• _Exercise goal_
In full and word for word, return the listing that follows.

• _Given information_
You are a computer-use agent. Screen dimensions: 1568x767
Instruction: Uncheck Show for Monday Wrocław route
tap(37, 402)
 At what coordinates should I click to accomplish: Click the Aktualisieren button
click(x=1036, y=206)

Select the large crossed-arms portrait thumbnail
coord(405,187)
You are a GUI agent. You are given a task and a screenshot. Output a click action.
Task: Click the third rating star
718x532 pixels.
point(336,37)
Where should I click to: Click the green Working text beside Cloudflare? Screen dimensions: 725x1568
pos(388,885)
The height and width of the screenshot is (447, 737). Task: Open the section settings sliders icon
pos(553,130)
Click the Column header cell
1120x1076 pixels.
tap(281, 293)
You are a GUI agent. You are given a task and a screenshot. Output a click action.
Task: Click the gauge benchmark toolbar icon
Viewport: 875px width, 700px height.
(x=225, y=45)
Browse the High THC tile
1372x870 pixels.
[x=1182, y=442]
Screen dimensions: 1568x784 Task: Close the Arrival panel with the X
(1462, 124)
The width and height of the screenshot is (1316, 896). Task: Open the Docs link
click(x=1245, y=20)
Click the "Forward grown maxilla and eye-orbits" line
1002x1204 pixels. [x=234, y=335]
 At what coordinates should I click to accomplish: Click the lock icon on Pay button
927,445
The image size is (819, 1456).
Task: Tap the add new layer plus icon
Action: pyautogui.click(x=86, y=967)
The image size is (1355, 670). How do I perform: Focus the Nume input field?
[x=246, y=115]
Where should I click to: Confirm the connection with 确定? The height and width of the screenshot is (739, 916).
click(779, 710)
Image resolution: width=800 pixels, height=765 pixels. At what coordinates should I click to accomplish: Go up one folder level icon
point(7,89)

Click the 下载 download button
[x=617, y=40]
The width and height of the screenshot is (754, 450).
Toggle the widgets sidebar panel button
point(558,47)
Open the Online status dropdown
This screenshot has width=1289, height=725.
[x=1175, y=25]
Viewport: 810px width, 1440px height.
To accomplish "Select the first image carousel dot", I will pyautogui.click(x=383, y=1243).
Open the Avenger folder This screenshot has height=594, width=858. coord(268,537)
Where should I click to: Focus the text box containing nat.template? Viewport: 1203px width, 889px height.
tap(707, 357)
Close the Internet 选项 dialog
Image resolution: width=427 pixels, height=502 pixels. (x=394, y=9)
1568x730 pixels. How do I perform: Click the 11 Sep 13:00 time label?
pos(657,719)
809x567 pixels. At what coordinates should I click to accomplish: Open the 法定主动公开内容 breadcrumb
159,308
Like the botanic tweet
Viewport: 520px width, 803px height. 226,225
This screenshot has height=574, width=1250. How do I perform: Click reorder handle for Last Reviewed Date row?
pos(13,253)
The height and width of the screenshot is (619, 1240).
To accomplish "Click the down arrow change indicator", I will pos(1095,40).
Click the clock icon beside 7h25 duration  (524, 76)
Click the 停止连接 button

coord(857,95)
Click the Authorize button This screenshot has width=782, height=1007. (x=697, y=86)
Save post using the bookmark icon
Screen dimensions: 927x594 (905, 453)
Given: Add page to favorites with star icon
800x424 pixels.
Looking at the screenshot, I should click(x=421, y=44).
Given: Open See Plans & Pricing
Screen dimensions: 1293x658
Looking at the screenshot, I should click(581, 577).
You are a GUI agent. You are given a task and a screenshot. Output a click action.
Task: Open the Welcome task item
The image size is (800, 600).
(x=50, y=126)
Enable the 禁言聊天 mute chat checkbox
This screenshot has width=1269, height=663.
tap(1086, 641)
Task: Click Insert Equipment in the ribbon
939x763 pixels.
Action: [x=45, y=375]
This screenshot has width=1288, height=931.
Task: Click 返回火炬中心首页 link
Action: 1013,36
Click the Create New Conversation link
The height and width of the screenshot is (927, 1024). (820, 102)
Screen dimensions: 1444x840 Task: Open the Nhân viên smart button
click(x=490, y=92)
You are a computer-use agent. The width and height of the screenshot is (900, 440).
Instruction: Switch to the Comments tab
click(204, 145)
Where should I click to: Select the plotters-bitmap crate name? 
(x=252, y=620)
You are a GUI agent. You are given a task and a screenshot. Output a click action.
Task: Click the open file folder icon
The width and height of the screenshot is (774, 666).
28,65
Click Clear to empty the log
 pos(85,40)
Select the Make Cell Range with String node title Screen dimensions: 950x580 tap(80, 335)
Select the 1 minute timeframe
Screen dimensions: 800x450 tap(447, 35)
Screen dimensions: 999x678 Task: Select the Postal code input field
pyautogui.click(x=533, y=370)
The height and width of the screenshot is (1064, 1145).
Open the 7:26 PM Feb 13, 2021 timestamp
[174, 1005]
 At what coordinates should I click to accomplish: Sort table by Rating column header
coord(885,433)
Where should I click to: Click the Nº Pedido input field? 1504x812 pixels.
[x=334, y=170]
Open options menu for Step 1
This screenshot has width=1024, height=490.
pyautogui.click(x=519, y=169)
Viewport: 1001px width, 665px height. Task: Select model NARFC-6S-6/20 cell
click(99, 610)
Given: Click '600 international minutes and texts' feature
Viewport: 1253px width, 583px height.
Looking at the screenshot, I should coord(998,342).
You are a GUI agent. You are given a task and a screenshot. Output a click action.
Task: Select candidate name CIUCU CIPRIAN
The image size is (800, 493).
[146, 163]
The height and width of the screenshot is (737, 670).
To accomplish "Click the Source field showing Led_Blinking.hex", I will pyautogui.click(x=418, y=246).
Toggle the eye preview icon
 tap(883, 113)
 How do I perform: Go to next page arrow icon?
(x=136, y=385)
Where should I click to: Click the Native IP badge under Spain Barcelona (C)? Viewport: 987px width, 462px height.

• _Task response_
You are a computer-use agent. Screen dimensions: 1568x767
Instruction: Uncheck Show for Monday Wrocław route
tap(37, 402)
 At what coordinates should I click to accomplish: Click the Aktualisieren button
click(x=1036, y=206)

Select the large crossed-arms portrait thumbnail
coord(405,187)
You are a GUI agent. You are given a task and a screenshot. Output a click action.
Task: Click the third rating star
718x532 pixels.
point(336,37)
Where should I click to: Click the green Working text beside Cloudflare? Screen dimensions: 725x1568
pos(388,885)
The height and width of the screenshot is (447, 737). Task: Open the section settings sliders icon
pos(553,130)
Click the Column header cell
1120x1076 pixels.
tap(281, 293)
You are a GUI agent. You are given a task and a screenshot. Output a click action.
Task: Click the gauge benchmark toolbar icon
Viewport: 875px width, 700px height.
(x=225, y=45)
Browse the High THC tile
1372x870 pixels.
[x=1182, y=442]
Screen dimensions: 1568x784 Task: Close the Arrival panel with the X
(1462, 124)
The width and height of the screenshot is (1316, 896). Task: Open the Docs link
click(x=1245, y=20)
Click the "Forward grown maxilla and eye-orbits" line
1002x1204 pixels. [x=234, y=335]
 At what coordinates should I click to accomplish: Click the lock icon on Pay button
927,445
The image size is (819, 1456).
Task: Tap the add new layer plus icon
Action: pyautogui.click(x=86, y=967)
The image size is (1355, 670). How do I perform: Focus the Nume input field?
[x=246, y=115]
Where should I click to: Confirm the connection with 确定? The height and width of the screenshot is (739, 916).
click(779, 710)
Image resolution: width=800 pixels, height=765 pixels. At what coordinates should I click to accomplish: Go up one folder level icon
point(7,89)

Click the 下载 download button
[x=617, y=40]
The width and height of the screenshot is (754, 450).
Toggle the widgets sidebar panel button
point(558,47)
Open the Online status dropdown
This screenshot has width=1289, height=725.
[x=1175, y=25]
Viewport: 810px width, 1440px height.
To accomplish "Select the first image carousel dot", I will pyautogui.click(x=383, y=1243).
Open the Avenger folder This screenshot has height=594, width=858. coord(268,537)
Where should I click to: Focus the text box containing nat.template? Viewport: 1203px width, 889px height.
tap(707, 357)
Close the Internet 选项 dialog
Image resolution: width=427 pixels, height=502 pixels. (x=394, y=9)
1568x730 pixels. How do I perform: Click the 11 Sep 13:00 time label?
pos(657,719)
809x567 pixels. At what coordinates should I click to accomplish: Open the 法定主动公开内容 breadcrumb
159,308
Like the botanic tweet
Viewport: 520px width, 803px height. 226,225
This screenshot has height=574, width=1250. How do I perform: Click reorder handle for Last Reviewed Date row?
pos(13,253)
The height and width of the screenshot is (619, 1240).
To accomplish "Click the down arrow change indicator", I will pos(1095,40).
Click the clock icon beside 7h25 duration  (524, 76)
Click the 停止连接 button

coord(857,95)
Click the Authorize button This screenshot has width=782, height=1007. (x=697, y=86)
Save post using the bookmark icon
Screen dimensions: 927x594 (905, 453)
Given: Add page to favorites with star icon
800x424 pixels.
Looking at the screenshot, I should click(x=421, y=44).
Given: Open See Plans & Pricing
Screen dimensions: 1293x658
Looking at the screenshot, I should click(581, 577).
You are a GUI agent. You are given a task and a screenshot. Output a click action.
Task: Open the Welcome task item
The image size is (800, 600).
(x=50, y=126)
Enable the 禁言聊天 mute chat checkbox
This screenshot has width=1269, height=663.
tap(1086, 641)
Task: Click Insert Equipment in the ribbon
939x763 pixels.
Action: [x=45, y=375]
This screenshot has width=1288, height=931.
Task: Click 返回火炬中心首页 link
Action: 1013,36
Click the Create New Conversation link
The height and width of the screenshot is (927, 1024). (820, 102)
Screen dimensions: 1444x840 Task: Open the Nhân viên smart button
click(x=490, y=92)
You are a computer-use agent. The width and height of the screenshot is (900, 440).
Instruction: Switch to the Comments tab
click(204, 145)
Where should I click to: Select the plotters-bitmap crate name? 
(x=252, y=620)
You are a GUI agent. You are given a task and a screenshot. Output a click action.
Task: Click the open file folder icon
The width and height of the screenshot is (774, 666).
28,65
Click Clear to empty the log
 pos(85,40)
Select the Make Cell Range with String node title Screen dimensions: 950x580 tap(80, 335)
Select the 1 minute timeframe
Screen dimensions: 800x450 tap(447, 35)
Screen dimensions: 999x678 Task: Select the Postal code input field
pyautogui.click(x=533, y=370)
The height and width of the screenshot is (1064, 1145).
Open the 7:26 PM Feb 13, 2021 timestamp
[174, 1005]
 At what coordinates should I click to accomplish: Sort table by Rating column header
coord(885,433)
Where should I click to: Click the Nº Pedido input field? 1504x812 pixels.
[x=334, y=170]
Open options menu for Step 1
This screenshot has width=1024, height=490.
pyautogui.click(x=519, y=169)
Viewport: 1001px width, 665px height. Task: Select model NARFC-6S-6/20 cell
click(99, 610)
Given: Click '600 international minutes and texts' feature
Viewport: 1253px width, 583px height.
Looking at the screenshot, I should coord(998,342).
You are a GUI agent. You are given a task and a screenshot. Output a click action.
Task: Select candidate name CIUCU CIPRIAN
The image size is (800, 493).
[146, 163]
The height and width of the screenshot is (737, 670).
To accomplish "Click the Source field showing Led_Blinking.hex", I will pyautogui.click(x=418, y=246).
Toggle the eye preview icon
 tap(883, 113)
 How do I perform: Go to next page arrow icon?
(x=136, y=385)
Where should I click to: Click the Native IP badge under Spain Barcelona (C)? Viewport: 987px width, 462px height.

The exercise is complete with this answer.